The
Medical Model of Disability:
The medical model is presented as viewing disability as a problem of the
person, directly caused by disease, trauma, or other health condition which therefore requires sustained medical care provided
in the form of individual treatment by professionals. In the medical model, management of the disability is aimed at a "cure,"
or the individual’s adjustment and behavioural change that would lead to an "almost-cure" or effective cure.
In the medical model, medical care is viewed as the main issue, and at the political level, the principal response is that
of modifying or reforming healthcare policy.
The Social Model of Disability:
The
social model of disability sees the issue of "disability" as a socially created problem and a matter of the full
integration of individuals into society. In this model, disability is not an attribute of an individual, but rather a complex
collection of conditions, many of which are created by the social environment. Hence, the management of the problem requires
social action and is the collective responsibility of society at large to make the environmental modifications necessary for
the full participation of people with disabilities in all areas of social life. The issue is both cultural and ideological,
requiring individual, community, and large-scale social change. From this perspective, equal access for someone with an impairment/disability
is a human rights issue of major concern.

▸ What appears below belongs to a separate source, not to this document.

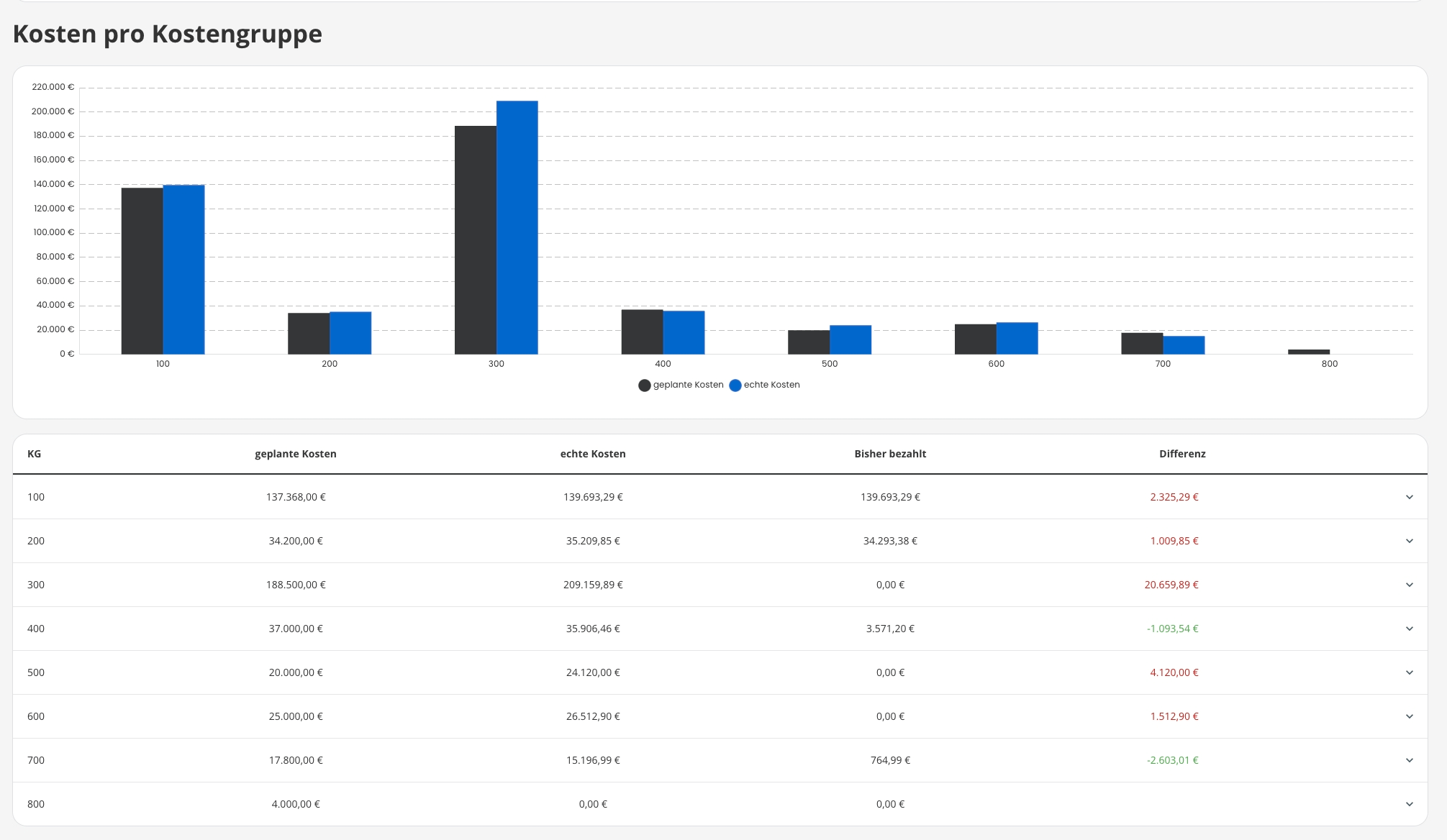
Task: Click the 'Bisher bezahlt' column header
Action: pos(890,454)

The Expert or Professional Model of Disability:
This model has provided a traditional response to disability issues and can be seen as an offshoot of the
medical model. Within its framework, professionals follow a process of identifying the impairment and its limitations (using
the medical model), and taking the necessary action to improve the position of the disabled person. This has tended to produce
a system in which an authoritarian, over-active service provider prescribes and acts for a passive client.The Tragedy and/or
Charity Model of Disability:Depicts disabled people as victims of circumstance who are deserving of pity. This, along with
the medical model, is the models most used by non-disabled people to define and explain disability.

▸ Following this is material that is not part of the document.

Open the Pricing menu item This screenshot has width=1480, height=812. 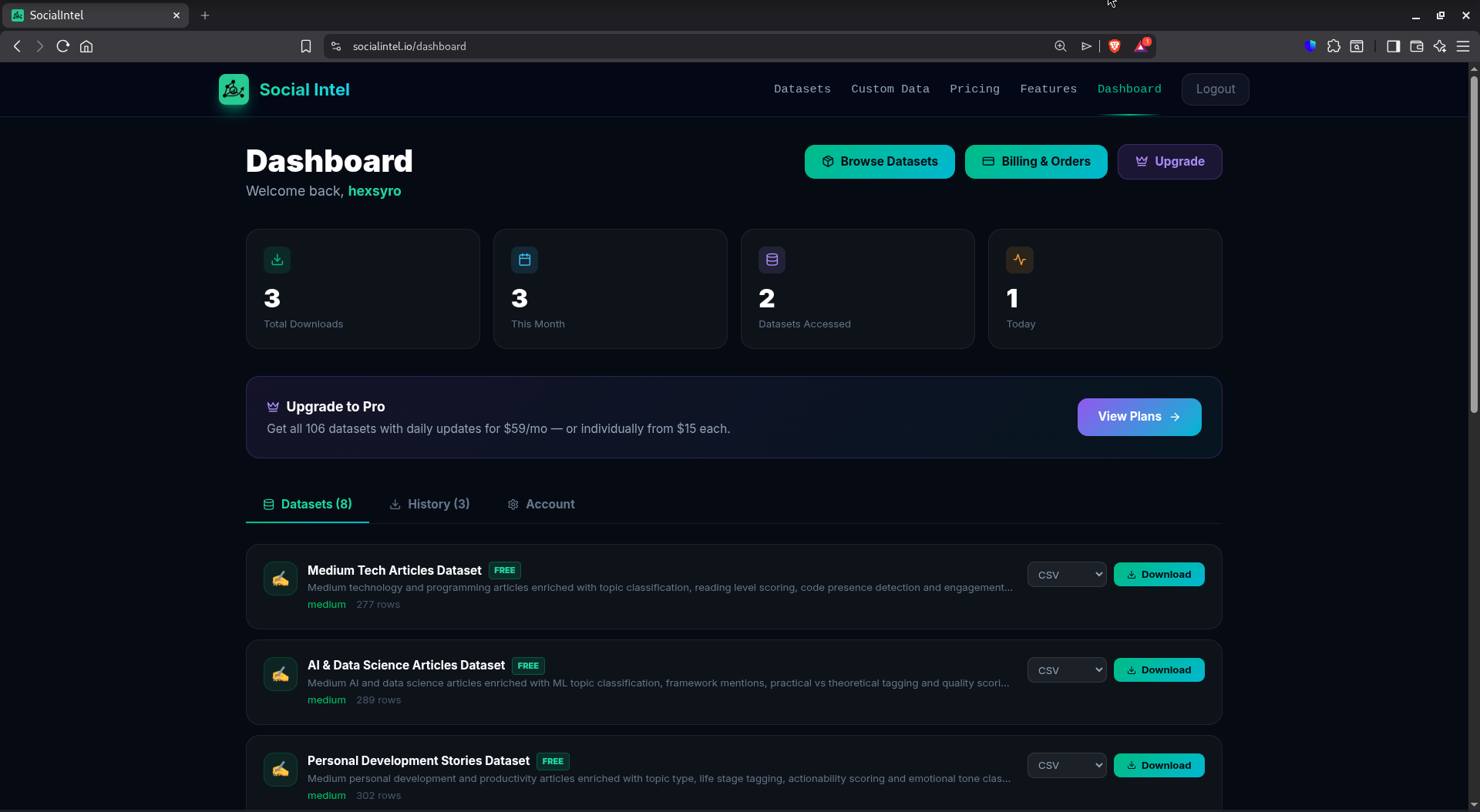(974, 89)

The Moral Model of Disability:
Refers
to the attitude that people are morally responsible for their own disability. For example, the disability may be seen as a
result of bad actions of parents if congenital, or as a result of practising witchcraft if not. This attitude may also be
viewed as a religious fundamentalist offshoot of the original animal roots of human beings when humans killed any baby that
could not survive on its own in the wild. Echoes of this can be seen in the doctrine of karma in Indian religions.
The Legitimacy Model of Disability:
Views disability as a value-based determination about which explanations for the atypical are legitimate for membership
in the disability category. This viewpoint allows for multiple explanations and models to be considered as purposive and viable
(DePoy & Gilson, 2004) (Elizabeth DePoy & Stephen Gilson).
The empowering Model of Disability:
Allows for the person with a disability and his/her family to decide the course of their treatment and what services
they wish to benefit from. This, in turn, turns the professional into a service provider whose role is to offer guidance and
carry out the client’s decisions. In other words, this model “empowers” the individual to pursue his/her
own goals.
The Social Adapted Model of Disability:
States although a person’s disability poses some limitations in an able-bodied society, oftentimes the surrounding
society and environment are more limiting than the disability itself.
The Economic Model of Disability:
Defines disability by a person’s inability to participate in work. It also assesses the degree to which impairment
affects an individual’s productivity and the economic consequences for the individual, employer and the state. Such
consequences include loss of earnings for and payment for assistance by the individual; lower profit margins for the employer;
and state welfare payments. This model is directly related to the charity/tragedy model.
The market Model
of Disability:
A minority rights and consumerist model of disability that recognizing people with disabilities
and their Stakeholders as representing a large group of consumers, employees and voters. This model looks to personal identity
to define disability and empowers people to chart their own destiny in everyday life, with a particular focus on economic
empowerment. By this model, based on US Census data, there are 1.2 billion people in the world who consider themselves to
have a disability. An additional two billion people are considered Stakeholders in disability (family/friends/employers),
and when combined to the number of people without disabilities, represents 53% of the population. This model states that,
due to the size of the demographic, companies and governments will serve the desires, pushed by demand as the message becomes
prevalent in the cultural mainstream.
The Spectrum Model of Disability:
The spectrum model refers to the range of visibility, audibility and sensibility under which mankind functions. The model
asserts that disability does not necessarily mean reduced spectrum of operations.